====== AVAILABLE RECORDS
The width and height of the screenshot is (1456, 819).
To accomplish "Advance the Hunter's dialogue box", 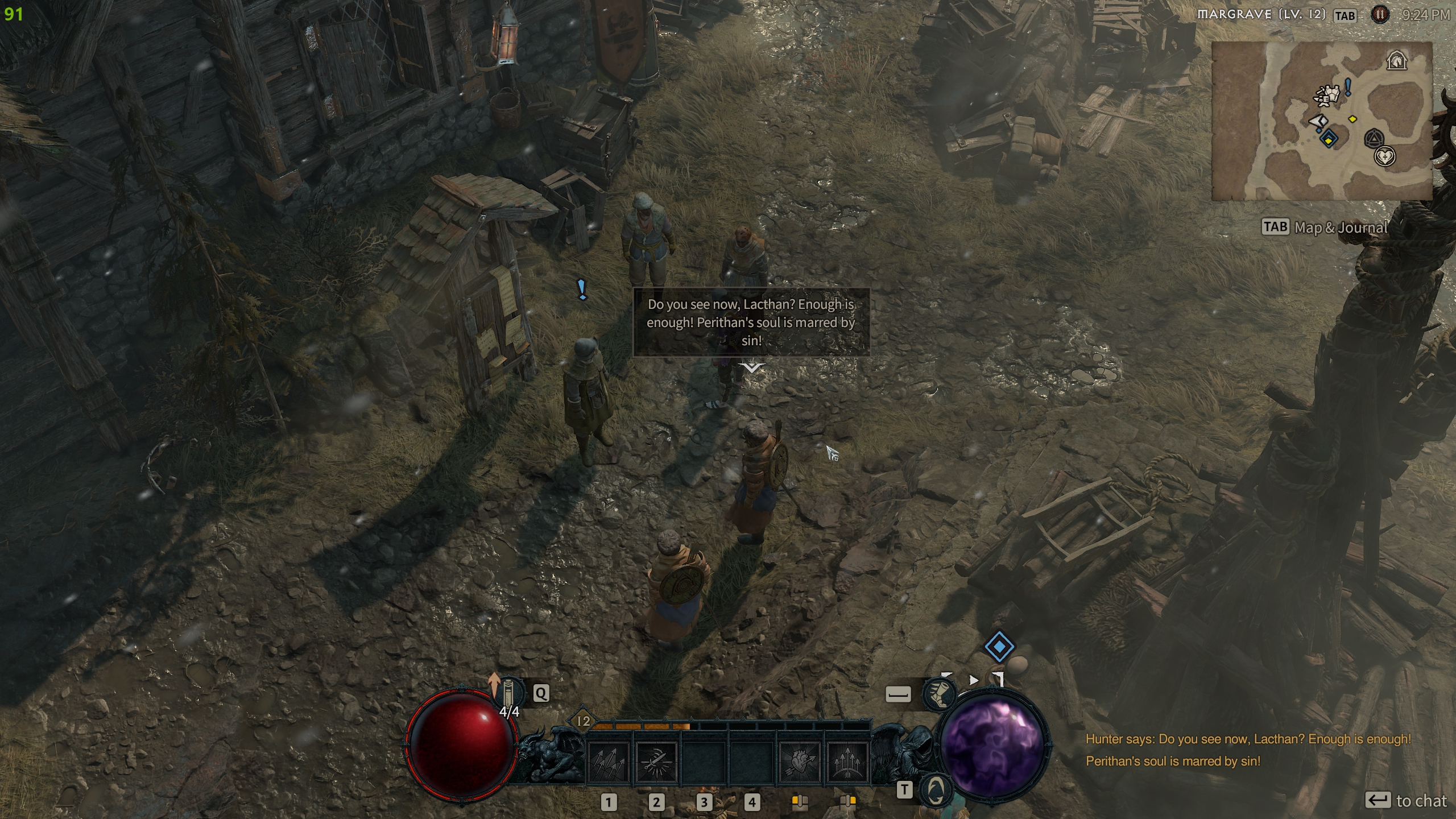I will [751, 368].
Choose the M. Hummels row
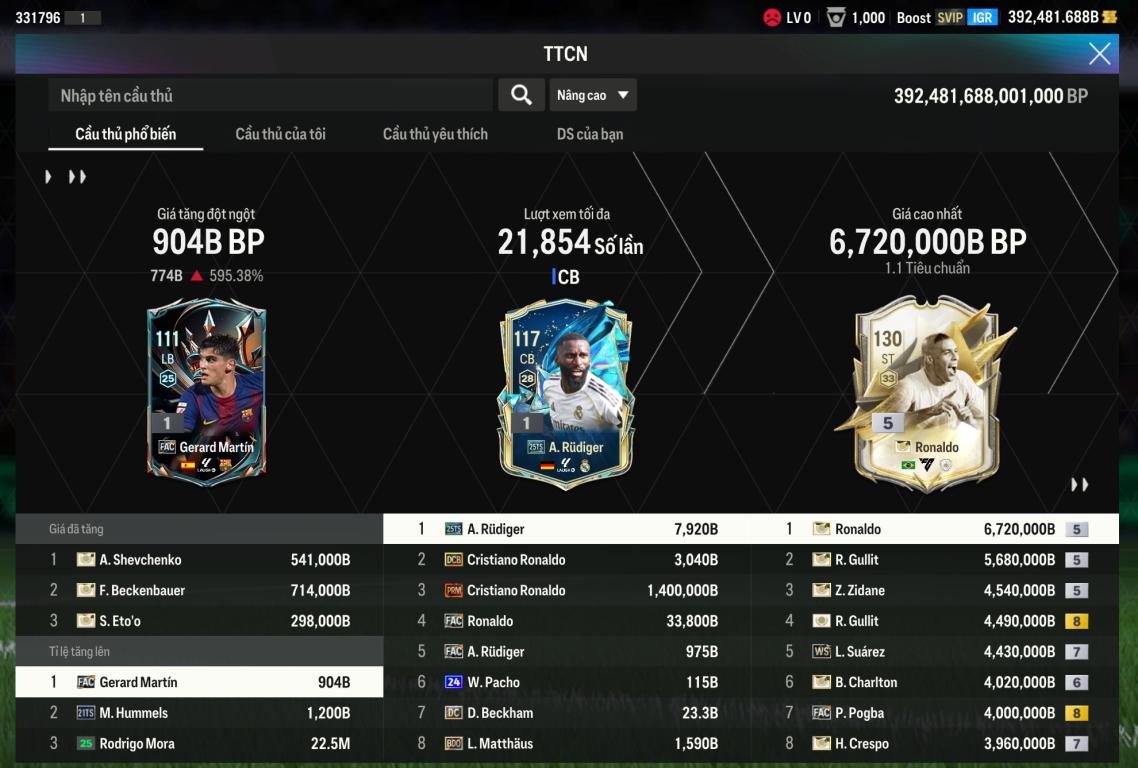The image size is (1138, 768). [x=199, y=714]
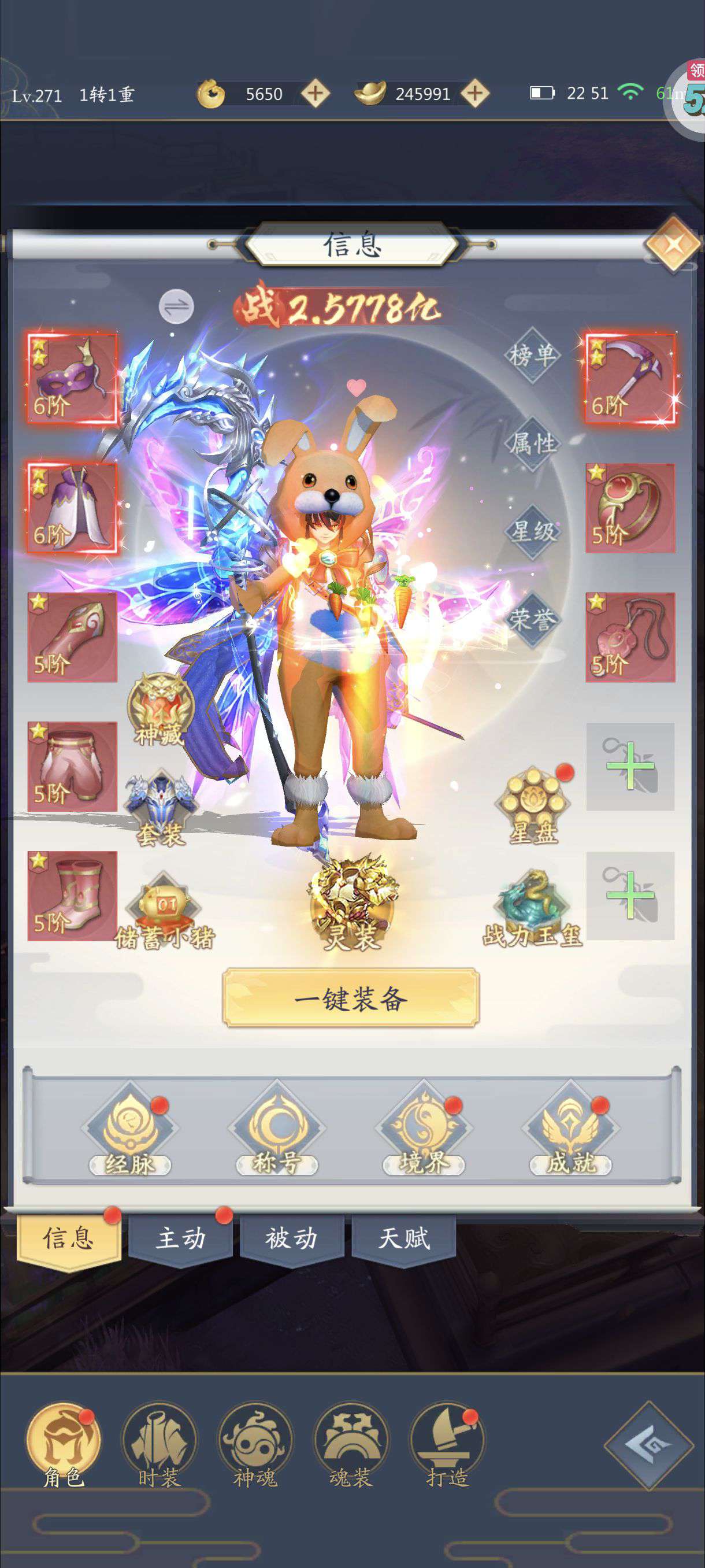Image resolution: width=705 pixels, height=1568 pixels.
Task: Select the scythe weapon equipment slot
Action: click(x=630, y=378)
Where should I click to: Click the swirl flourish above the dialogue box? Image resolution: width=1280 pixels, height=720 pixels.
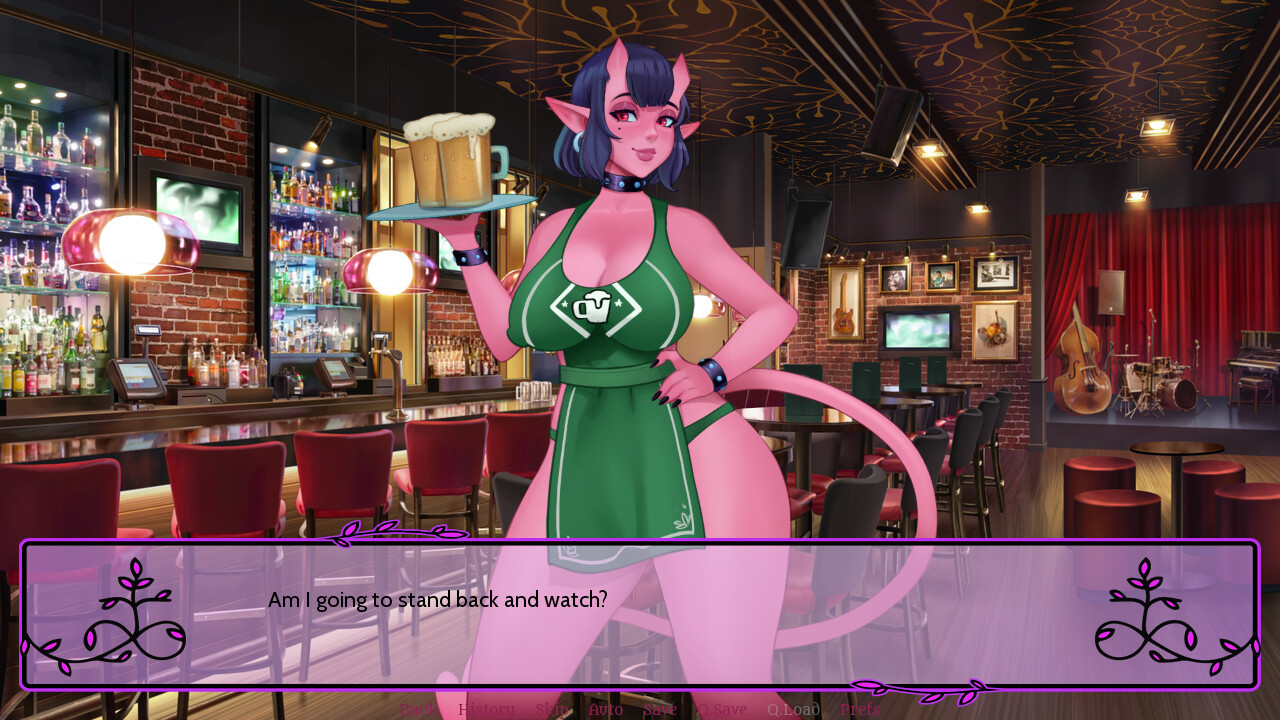(400, 533)

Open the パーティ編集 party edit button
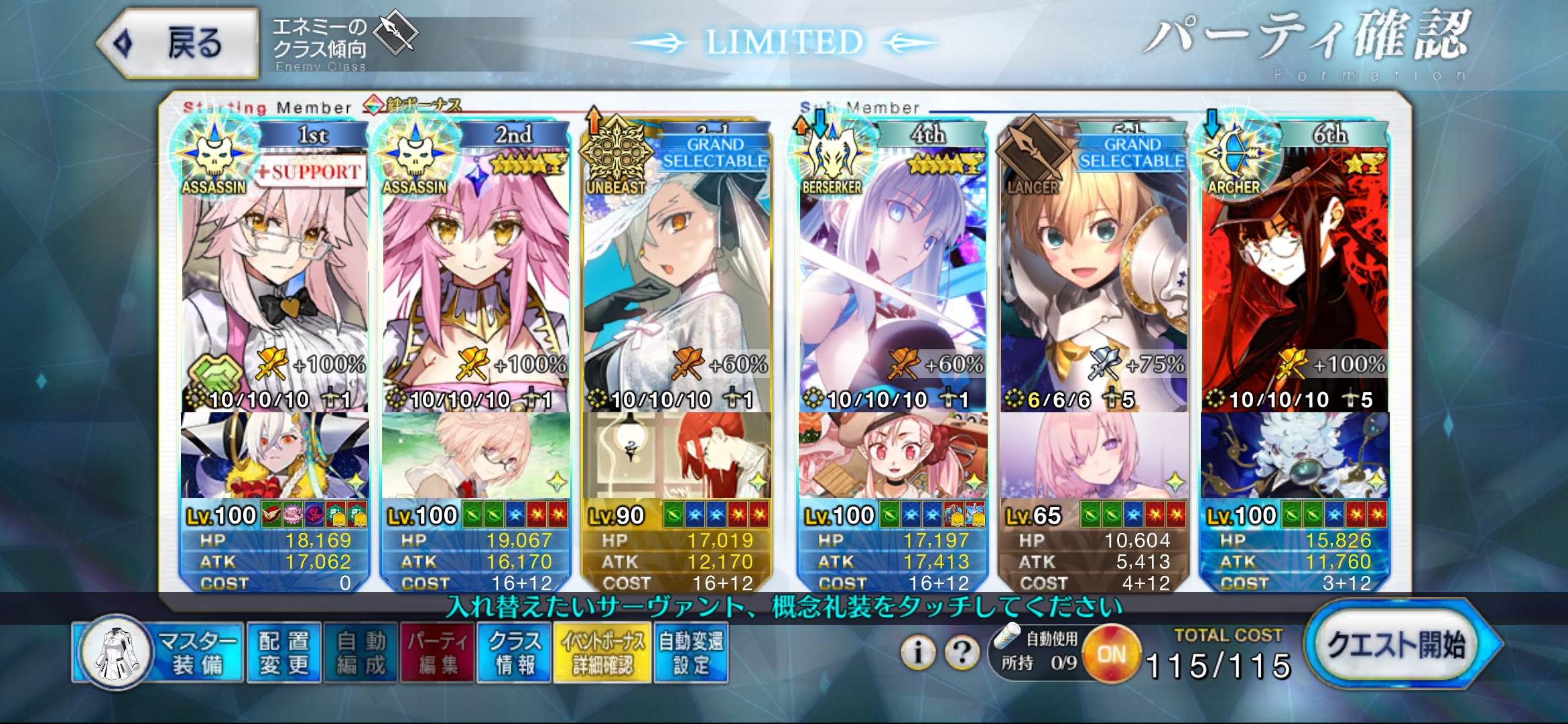point(438,653)
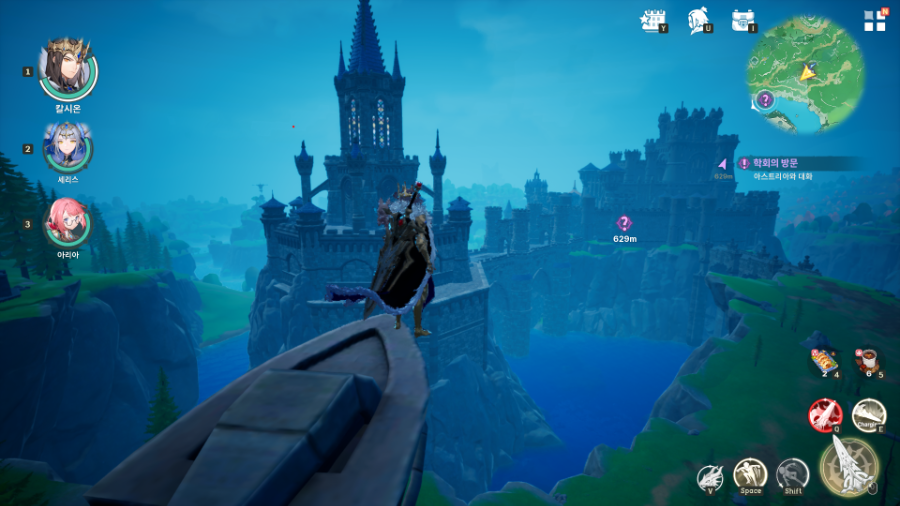Use the dumpling food item slot
Screen dimensions: 900x506
coord(820,360)
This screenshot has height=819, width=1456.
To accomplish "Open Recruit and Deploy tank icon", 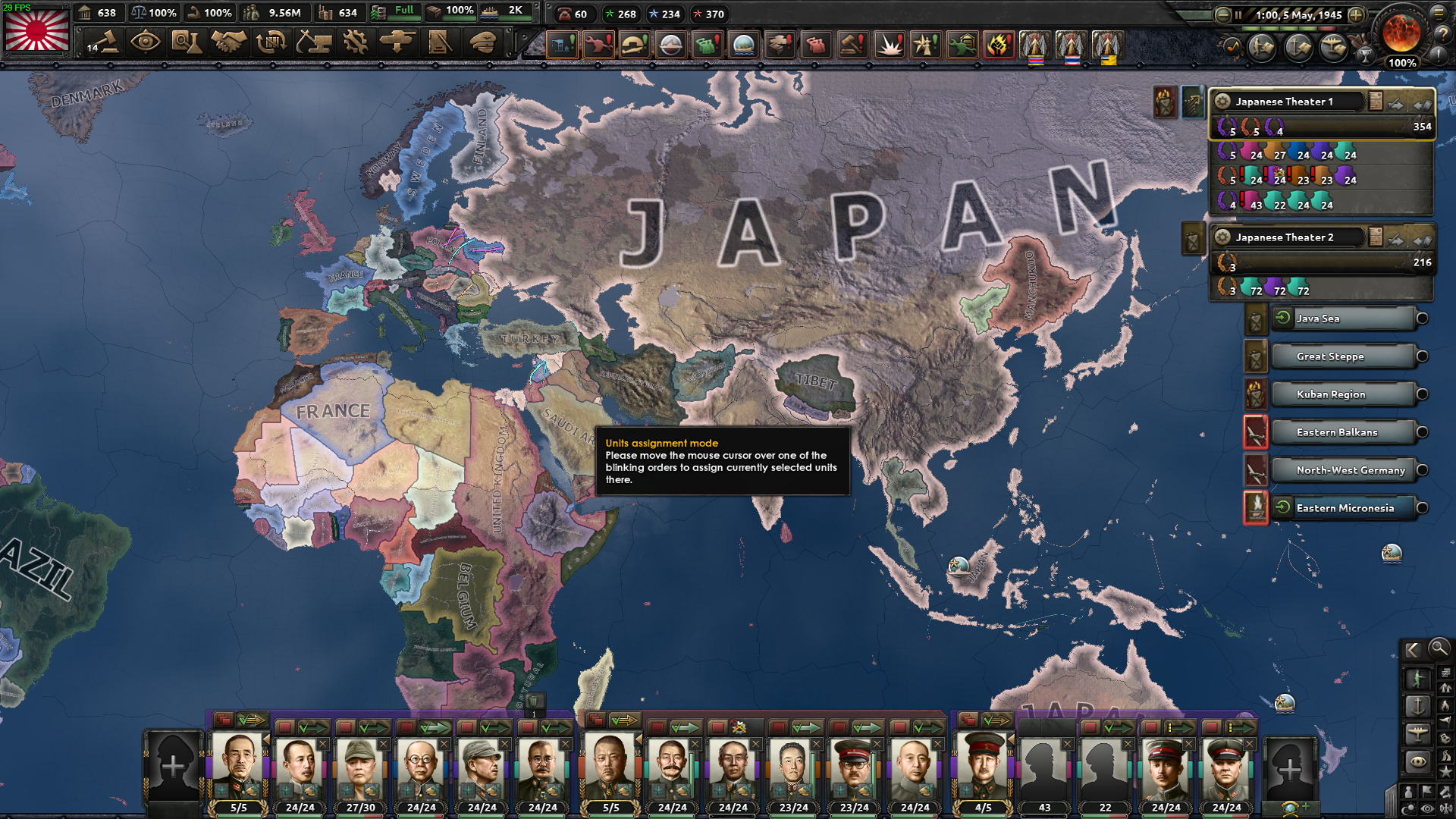I will point(398,43).
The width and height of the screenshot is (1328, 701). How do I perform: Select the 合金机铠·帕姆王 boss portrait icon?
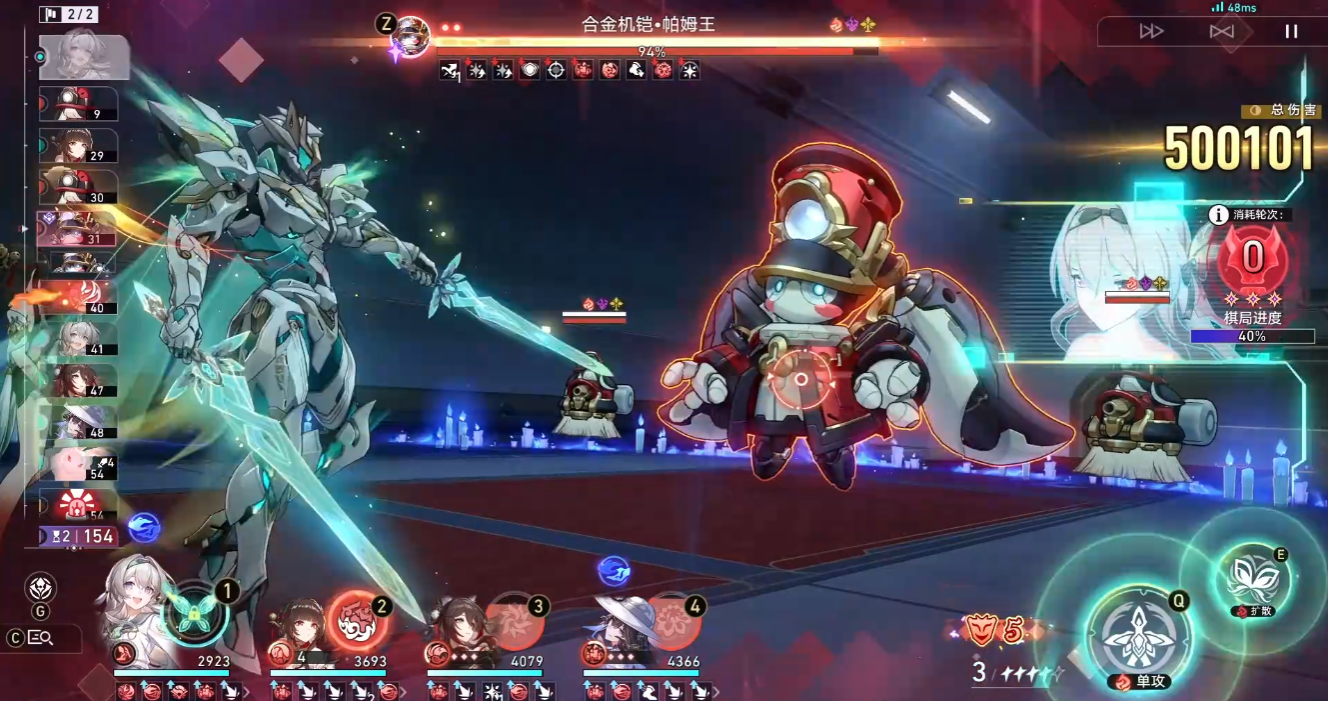[x=410, y=35]
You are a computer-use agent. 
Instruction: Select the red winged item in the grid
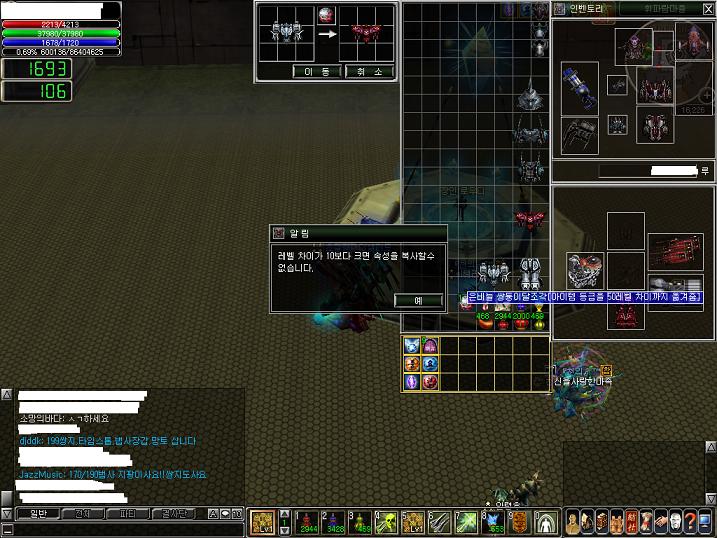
============
*TASK REQUIREMENTS*:
Extract, word for word, the lines from the one with "You are a computer-use agent." through the end of the records, both ends included. Leave the pictures out of your answer.

*FINISHED ANSWER*:
You are a computer-use agent. 
Instruction: Select the red winged item in the grid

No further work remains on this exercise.